- [Data in this exercise]
*** Begin section ***
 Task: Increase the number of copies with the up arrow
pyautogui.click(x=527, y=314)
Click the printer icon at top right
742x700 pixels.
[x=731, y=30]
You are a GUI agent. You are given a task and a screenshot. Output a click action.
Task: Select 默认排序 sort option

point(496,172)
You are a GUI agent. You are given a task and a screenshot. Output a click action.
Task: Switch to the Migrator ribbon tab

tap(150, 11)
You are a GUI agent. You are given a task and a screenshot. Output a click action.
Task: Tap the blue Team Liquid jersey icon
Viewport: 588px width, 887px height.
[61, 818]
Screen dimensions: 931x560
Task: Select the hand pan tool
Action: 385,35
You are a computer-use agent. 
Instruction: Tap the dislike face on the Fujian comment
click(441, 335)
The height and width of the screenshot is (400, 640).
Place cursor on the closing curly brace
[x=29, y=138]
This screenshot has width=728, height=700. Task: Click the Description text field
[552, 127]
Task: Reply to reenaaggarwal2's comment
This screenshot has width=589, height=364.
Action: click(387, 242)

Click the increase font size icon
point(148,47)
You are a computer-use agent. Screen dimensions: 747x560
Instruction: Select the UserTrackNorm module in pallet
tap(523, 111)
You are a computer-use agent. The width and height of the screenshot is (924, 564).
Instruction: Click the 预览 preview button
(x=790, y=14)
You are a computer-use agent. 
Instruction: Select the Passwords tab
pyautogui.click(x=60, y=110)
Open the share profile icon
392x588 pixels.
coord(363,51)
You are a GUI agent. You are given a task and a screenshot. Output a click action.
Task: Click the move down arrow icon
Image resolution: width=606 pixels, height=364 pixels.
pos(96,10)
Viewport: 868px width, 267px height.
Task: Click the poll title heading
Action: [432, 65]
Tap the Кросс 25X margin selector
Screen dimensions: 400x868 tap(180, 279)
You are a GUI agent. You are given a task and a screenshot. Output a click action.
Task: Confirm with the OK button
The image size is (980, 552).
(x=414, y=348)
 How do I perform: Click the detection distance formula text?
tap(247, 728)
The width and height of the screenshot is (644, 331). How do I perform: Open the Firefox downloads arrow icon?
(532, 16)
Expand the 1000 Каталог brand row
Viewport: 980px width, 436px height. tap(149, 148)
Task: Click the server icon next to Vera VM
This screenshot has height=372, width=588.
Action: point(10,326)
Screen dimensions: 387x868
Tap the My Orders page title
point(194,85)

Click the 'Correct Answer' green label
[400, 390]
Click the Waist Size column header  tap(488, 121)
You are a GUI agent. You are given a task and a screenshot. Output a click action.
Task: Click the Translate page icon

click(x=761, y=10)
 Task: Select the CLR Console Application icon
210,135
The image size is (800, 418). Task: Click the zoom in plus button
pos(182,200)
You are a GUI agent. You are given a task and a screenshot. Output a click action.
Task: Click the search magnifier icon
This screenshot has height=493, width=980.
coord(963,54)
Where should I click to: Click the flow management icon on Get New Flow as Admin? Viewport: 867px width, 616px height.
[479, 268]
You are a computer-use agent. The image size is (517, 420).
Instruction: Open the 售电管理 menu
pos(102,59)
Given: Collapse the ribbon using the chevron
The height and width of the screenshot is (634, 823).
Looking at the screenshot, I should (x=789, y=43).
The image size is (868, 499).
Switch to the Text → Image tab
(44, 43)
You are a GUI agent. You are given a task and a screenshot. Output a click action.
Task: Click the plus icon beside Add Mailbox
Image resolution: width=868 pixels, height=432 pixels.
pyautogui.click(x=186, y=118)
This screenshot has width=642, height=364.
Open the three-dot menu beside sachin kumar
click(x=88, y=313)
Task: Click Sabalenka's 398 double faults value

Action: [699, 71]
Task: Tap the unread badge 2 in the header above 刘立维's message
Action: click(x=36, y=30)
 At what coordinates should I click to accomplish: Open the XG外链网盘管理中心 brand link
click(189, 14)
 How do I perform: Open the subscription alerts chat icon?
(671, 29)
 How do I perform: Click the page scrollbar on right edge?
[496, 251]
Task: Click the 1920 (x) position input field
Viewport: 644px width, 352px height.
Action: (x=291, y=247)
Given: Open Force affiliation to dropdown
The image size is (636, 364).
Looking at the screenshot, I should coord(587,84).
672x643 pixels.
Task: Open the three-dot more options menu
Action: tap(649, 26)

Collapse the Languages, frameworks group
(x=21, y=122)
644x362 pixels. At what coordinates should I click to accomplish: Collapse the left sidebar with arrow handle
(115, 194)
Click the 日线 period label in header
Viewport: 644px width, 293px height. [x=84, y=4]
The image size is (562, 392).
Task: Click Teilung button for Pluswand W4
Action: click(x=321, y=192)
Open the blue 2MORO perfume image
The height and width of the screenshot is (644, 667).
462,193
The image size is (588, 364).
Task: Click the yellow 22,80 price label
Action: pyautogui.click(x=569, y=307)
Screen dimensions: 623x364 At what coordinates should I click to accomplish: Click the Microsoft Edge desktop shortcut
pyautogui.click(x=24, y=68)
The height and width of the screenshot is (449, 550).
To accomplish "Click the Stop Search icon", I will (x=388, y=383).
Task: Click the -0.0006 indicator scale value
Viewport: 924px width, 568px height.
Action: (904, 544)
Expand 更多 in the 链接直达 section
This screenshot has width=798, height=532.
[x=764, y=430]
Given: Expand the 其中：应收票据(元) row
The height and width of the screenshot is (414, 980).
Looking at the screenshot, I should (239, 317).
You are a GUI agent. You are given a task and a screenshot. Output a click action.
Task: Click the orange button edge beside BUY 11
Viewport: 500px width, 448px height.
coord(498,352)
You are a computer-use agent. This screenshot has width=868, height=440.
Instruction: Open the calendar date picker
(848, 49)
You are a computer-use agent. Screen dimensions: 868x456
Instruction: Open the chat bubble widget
*** End section ***
- [What the exercise asks] The answer should be an exact reproduction of all the entries.

- [Task response]
 Task: Increase the number of copies with the up arrow
pyautogui.click(x=527, y=314)
Click the printer icon at top right
742x700 pixels.
[x=731, y=30]
You are a GUI agent. You are given a task and a screenshot. Output a click action.
Task: Select 默认排序 sort option

point(496,172)
You are a GUI agent. You are given a task and a screenshot. Output a click action.
Task: Switch to the Migrator ribbon tab

tap(150, 11)
You are a GUI agent. You are given a task and a screenshot. Output a click action.
Task: Tap the blue Team Liquid jersey icon
Viewport: 588px width, 887px height.
[61, 818]
Screen dimensions: 931x560
Task: Select the hand pan tool
Action: 385,35
You are a computer-use agent. 
Instruction: Tap the dislike face on the Fujian comment
click(441, 335)
The height and width of the screenshot is (400, 640).
Place cursor on the closing curly brace
[x=29, y=138]
This screenshot has width=728, height=700. Task: Click the Description text field
[552, 127]
Task: Reply to reenaaggarwal2's comment
This screenshot has width=589, height=364.
Action: click(387, 242)

Click the increase font size icon
point(148,47)
You are a computer-use agent. Screen dimensions: 747x560
Instruction: Select the UserTrackNorm module in pallet
tap(523, 111)
You are a computer-use agent. The width and height of the screenshot is (924, 564).
Instruction: Click the 预览 preview button
(x=790, y=14)
You are a computer-use agent. 
Instruction: Select the Passwords tab
pyautogui.click(x=60, y=110)
Open the share profile icon
392x588 pixels.
coord(363,51)
You are a GUI agent. You are given a task and a screenshot. Output a click action.
Task: Click the move down arrow icon
Image resolution: width=606 pixels, height=364 pixels.
pos(96,10)
Viewport: 868px width, 267px height.
Task: Click the poll title heading
Action: [432, 65]
Tap the Кросс 25X margin selector
Screen dimensions: 400x868 tap(180, 279)
You are a GUI agent. You are given a task and a screenshot. Output a click action.
Task: Confirm with the OK button
The image size is (980, 552).
(x=414, y=348)
 How do I perform: Click the detection distance formula text?
tap(247, 728)
The width and height of the screenshot is (644, 331). How do I perform: Open the Firefox downloads arrow icon?
(532, 16)
Expand the 1000 Каталог brand row
Viewport: 980px width, 436px height. tap(149, 148)
Task: Click the server icon next to Vera VM
This screenshot has height=372, width=588.
Action: point(10,326)
Screen dimensions: 387x868
Tap the My Orders page title
point(194,85)

Click the 'Correct Answer' green label
[400, 390]
Click the Waist Size column header  tap(488, 121)
You are a GUI agent. You are given a task and a screenshot. Output a click action.
Task: Click the Translate page icon

click(x=761, y=10)
 Task: Select the CLR Console Application icon
210,135
The image size is (800, 418). Task: Click the zoom in plus button
pos(182,200)
You are a GUI agent. You are given a task and a screenshot. Output a click action.
Task: Click the search magnifier icon
This screenshot has height=493, width=980.
coord(963,54)
Where should I click to: Click the flow management icon on Get New Flow as Admin? Viewport: 867px width, 616px height.
[479, 268]
You are a computer-use agent. The image size is (517, 420).
Instruction: Open the 售电管理 menu
pos(102,59)
Given: Collapse the ribbon using the chevron
The height and width of the screenshot is (634, 823).
Looking at the screenshot, I should (x=789, y=43).
The image size is (868, 499).
Switch to the Text → Image tab
(44, 43)
You are a GUI agent. You are given a task and a screenshot. Output a click action.
Task: Click the plus icon beside Add Mailbox
Image resolution: width=868 pixels, height=432 pixels.
pyautogui.click(x=186, y=118)
This screenshot has width=642, height=364.
Open the three-dot menu beside sachin kumar
click(x=88, y=313)
Task: Click Sabalenka's 398 double faults value

Action: [699, 71]
Task: Tap the unread badge 2 in the header above 刘立维's message
Action: click(x=36, y=30)
 At what coordinates should I click to accomplish: Open the XG外链网盘管理中心 brand link
click(189, 14)
 How do I perform: Open the subscription alerts chat icon?
(671, 29)
 How do I perform: Click the page scrollbar on right edge?
[496, 251]
Task: Click the 1920 (x) position input field
Viewport: 644px width, 352px height.
Action: (x=291, y=247)
Given: Open Force affiliation to dropdown
The image size is (636, 364).
Looking at the screenshot, I should coord(587,84).
672x643 pixels.
Task: Open the three-dot more options menu
Action: tap(649, 26)

Collapse the Languages, frameworks group
(x=21, y=122)
644x362 pixels. At what coordinates should I click to accomplish: Collapse the left sidebar with arrow handle
(115, 194)
Click the 日线 period label in header
Viewport: 644px width, 293px height. [x=84, y=4]
The image size is (562, 392).
Task: Click Teilung button for Pluswand W4
Action: click(x=321, y=192)
Open the blue 2MORO perfume image
The height and width of the screenshot is (644, 667).
462,193
The image size is (588, 364).
Task: Click the yellow 22,80 price label
Action: pyautogui.click(x=569, y=307)
Screen dimensions: 623x364 At what coordinates should I click to accomplish: Click the Microsoft Edge desktop shortcut
pyautogui.click(x=24, y=68)
The height and width of the screenshot is (449, 550).
To accomplish "Click the Stop Search icon", I will (x=388, y=383).
Task: Click the -0.0006 indicator scale value
Viewport: 924px width, 568px height.
Action: (904, 544)
Expand 更多 in the 链接直达 section
This screenshot has width=798, height=532.
[x=764, y=430]
Given: Expand the 其中：应收票据(元) row
The height and width of the screenshot is (414, 980).
Looking at the screenshot, I should (239, 317).
You are a GUI agent. You are given a task and a screenshot. Output a click action.
Task: Click the orange button edge beside BUY 11
Viewport: 500px width, 448px height.
coord(498,352)
You are a computer-use agent. This screenshot has width=868, height=440.
Instruction: Open the calendar date picker
(848, 49)
You are a computer-use agent. Screen dimensions: 868x456
Instruction: Open the chat bubble widget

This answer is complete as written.